Exercise data:

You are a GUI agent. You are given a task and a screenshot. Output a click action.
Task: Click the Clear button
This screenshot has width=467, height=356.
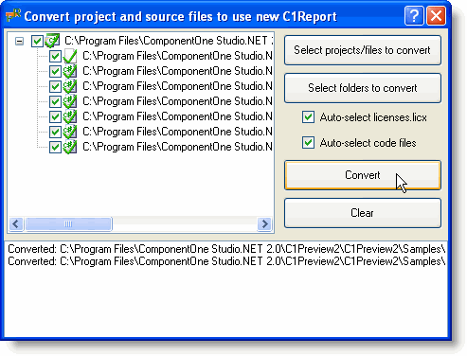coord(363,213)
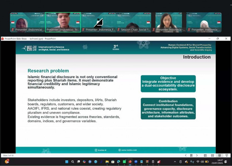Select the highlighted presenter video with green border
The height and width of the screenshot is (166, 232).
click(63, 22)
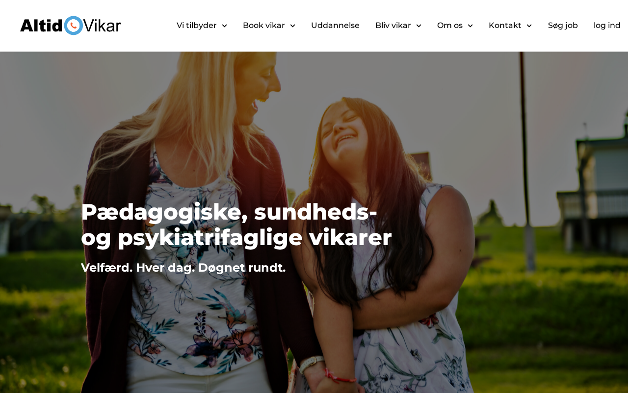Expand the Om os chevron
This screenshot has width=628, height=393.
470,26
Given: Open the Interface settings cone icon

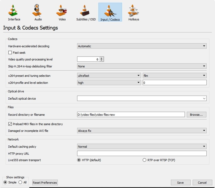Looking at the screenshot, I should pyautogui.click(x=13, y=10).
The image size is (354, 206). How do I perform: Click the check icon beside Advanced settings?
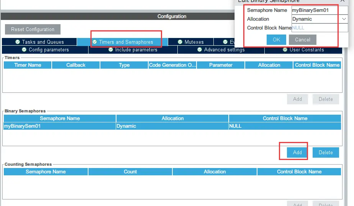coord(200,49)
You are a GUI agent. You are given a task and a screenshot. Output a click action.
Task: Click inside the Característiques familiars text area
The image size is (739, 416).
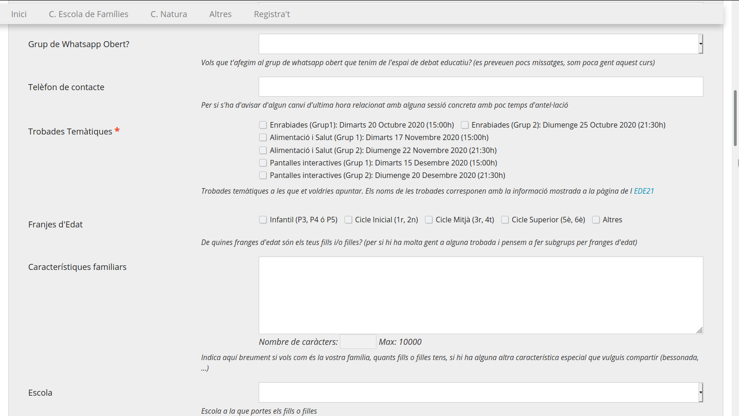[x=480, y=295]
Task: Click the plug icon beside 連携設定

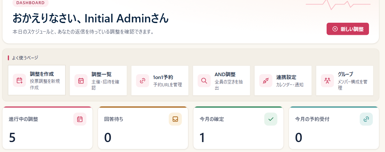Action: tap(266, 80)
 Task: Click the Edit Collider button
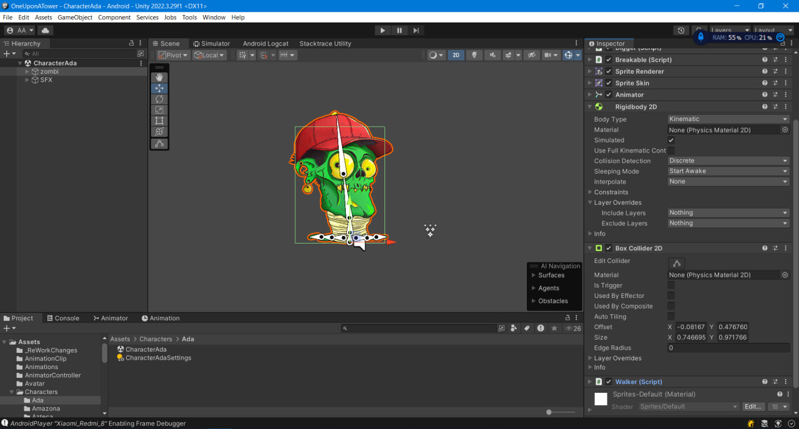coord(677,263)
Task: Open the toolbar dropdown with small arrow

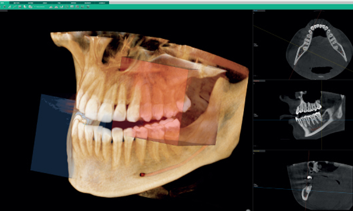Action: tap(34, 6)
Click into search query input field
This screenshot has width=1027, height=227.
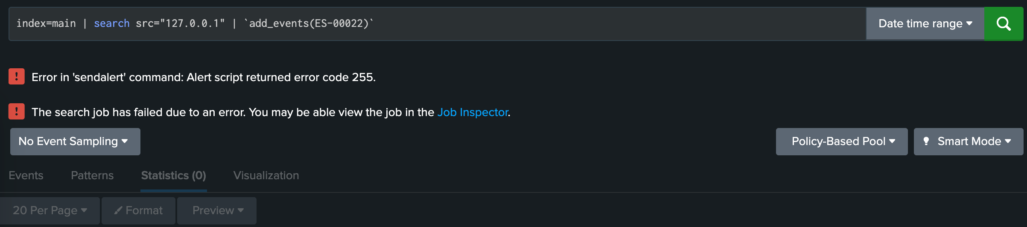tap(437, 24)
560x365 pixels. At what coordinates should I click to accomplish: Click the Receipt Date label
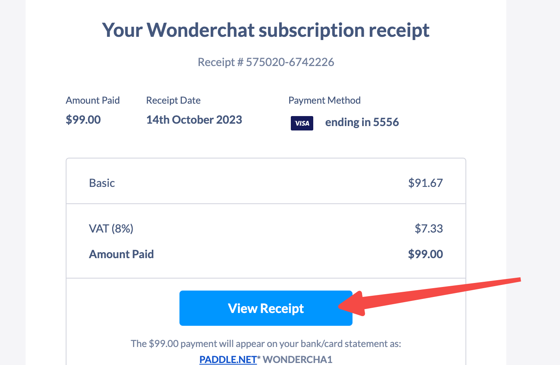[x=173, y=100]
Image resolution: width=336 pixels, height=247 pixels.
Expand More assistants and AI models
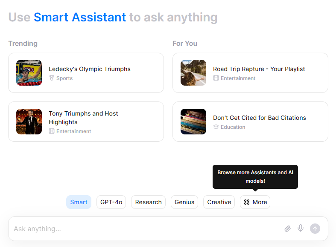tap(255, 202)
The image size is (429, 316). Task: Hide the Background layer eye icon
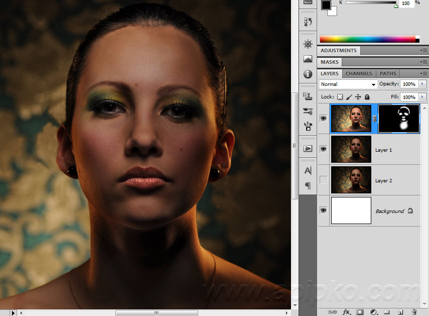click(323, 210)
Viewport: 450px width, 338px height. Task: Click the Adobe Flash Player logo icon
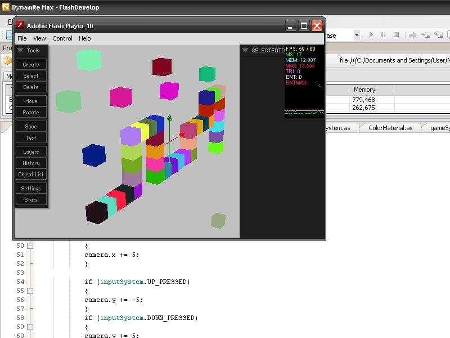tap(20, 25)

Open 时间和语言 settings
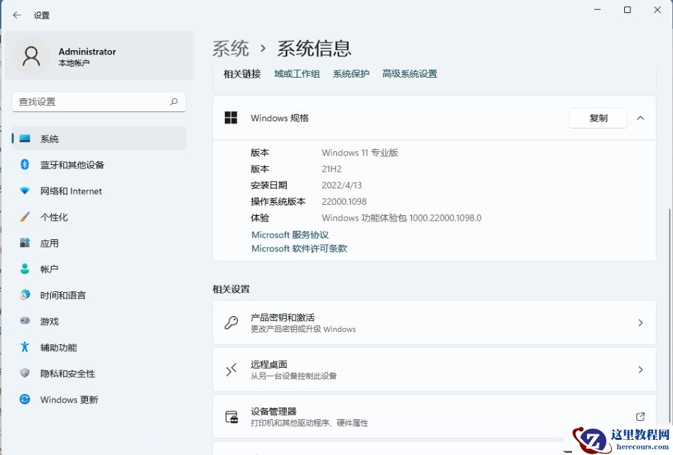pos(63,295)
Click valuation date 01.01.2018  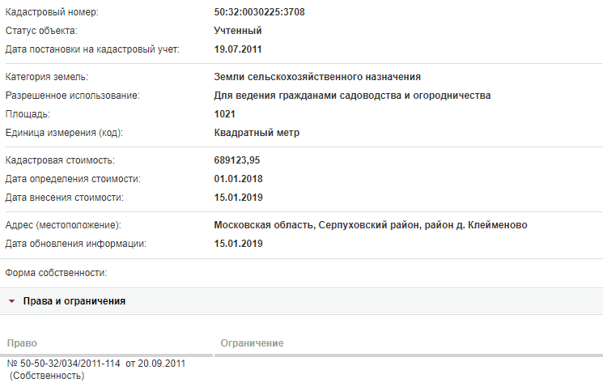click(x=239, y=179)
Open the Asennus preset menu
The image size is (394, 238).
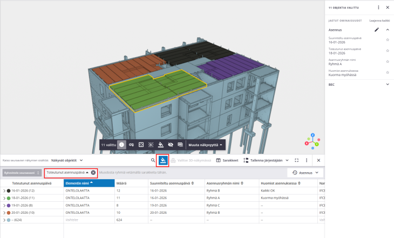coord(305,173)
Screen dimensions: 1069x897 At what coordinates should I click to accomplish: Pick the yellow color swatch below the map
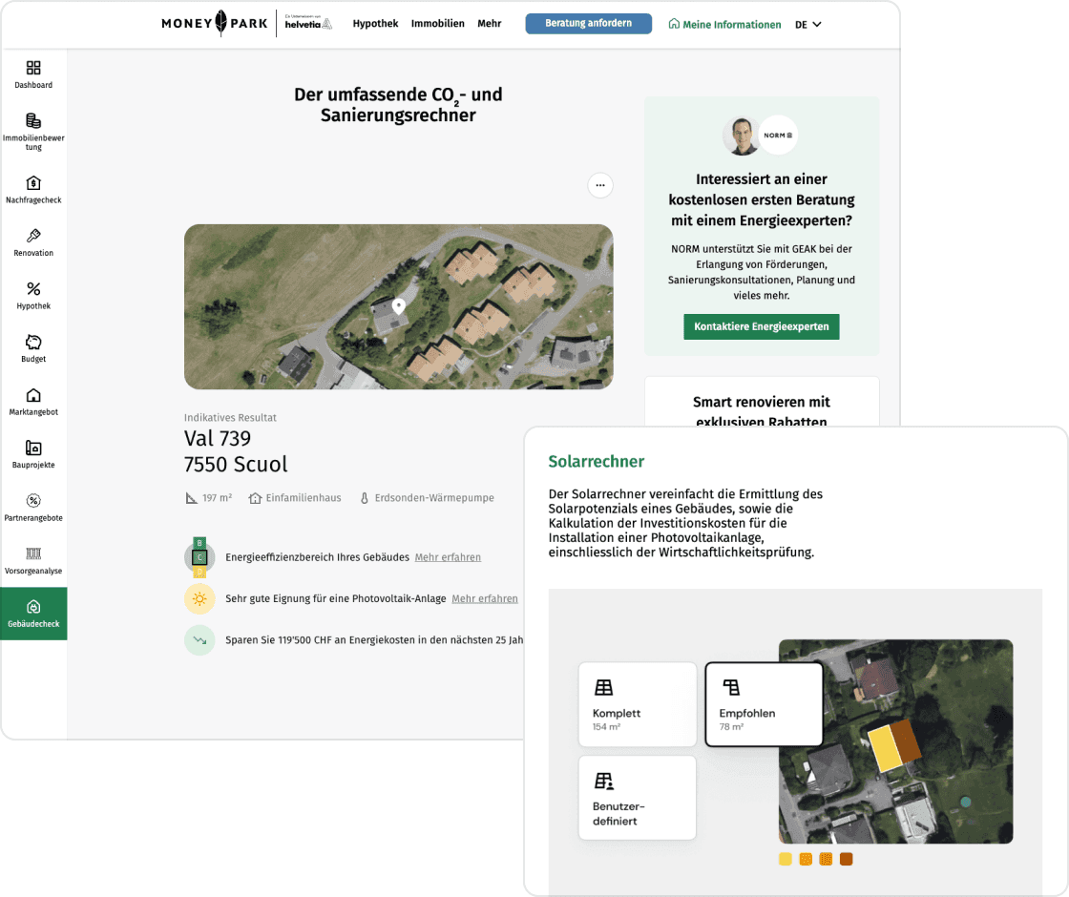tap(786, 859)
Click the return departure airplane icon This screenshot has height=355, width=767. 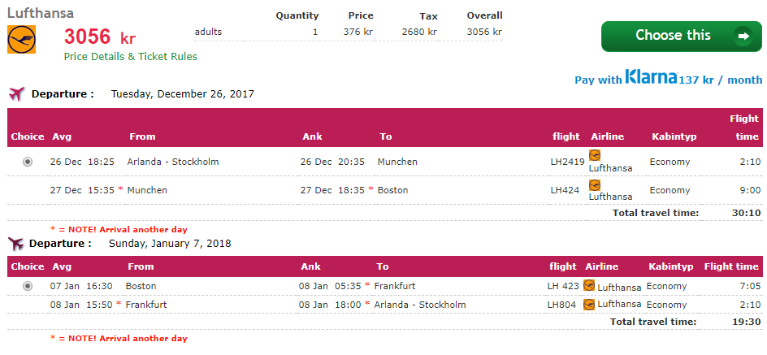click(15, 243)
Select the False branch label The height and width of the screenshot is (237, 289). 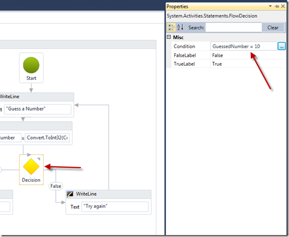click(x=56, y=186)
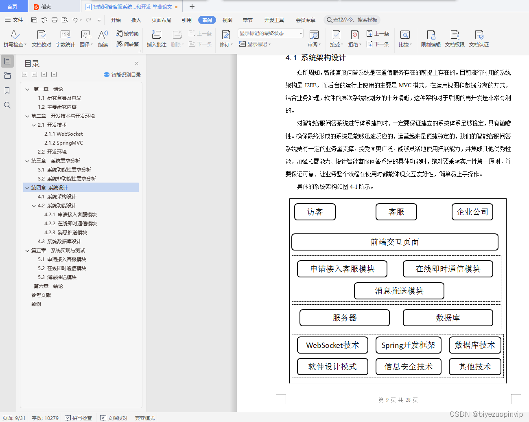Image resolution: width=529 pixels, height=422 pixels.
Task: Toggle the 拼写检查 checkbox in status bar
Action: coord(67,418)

What is being asked: Print exactly the lines above that run from the one with "Task: Click inside" to the one with "Click into search query input field", both included. No pictures.

Completed exercise:
Task: Click inside the Característiques familiars text area
The image size is (739, 416).
[x=480, y=295]
Task: Click the plug icon beside 連携設定

Action: tap(266, 80)
 Task: Click the Edit Collider button
coord(677,263)
Task: Open the toolbar dropdown with small arrow

Action: tap(34, 6)
Click into search query input field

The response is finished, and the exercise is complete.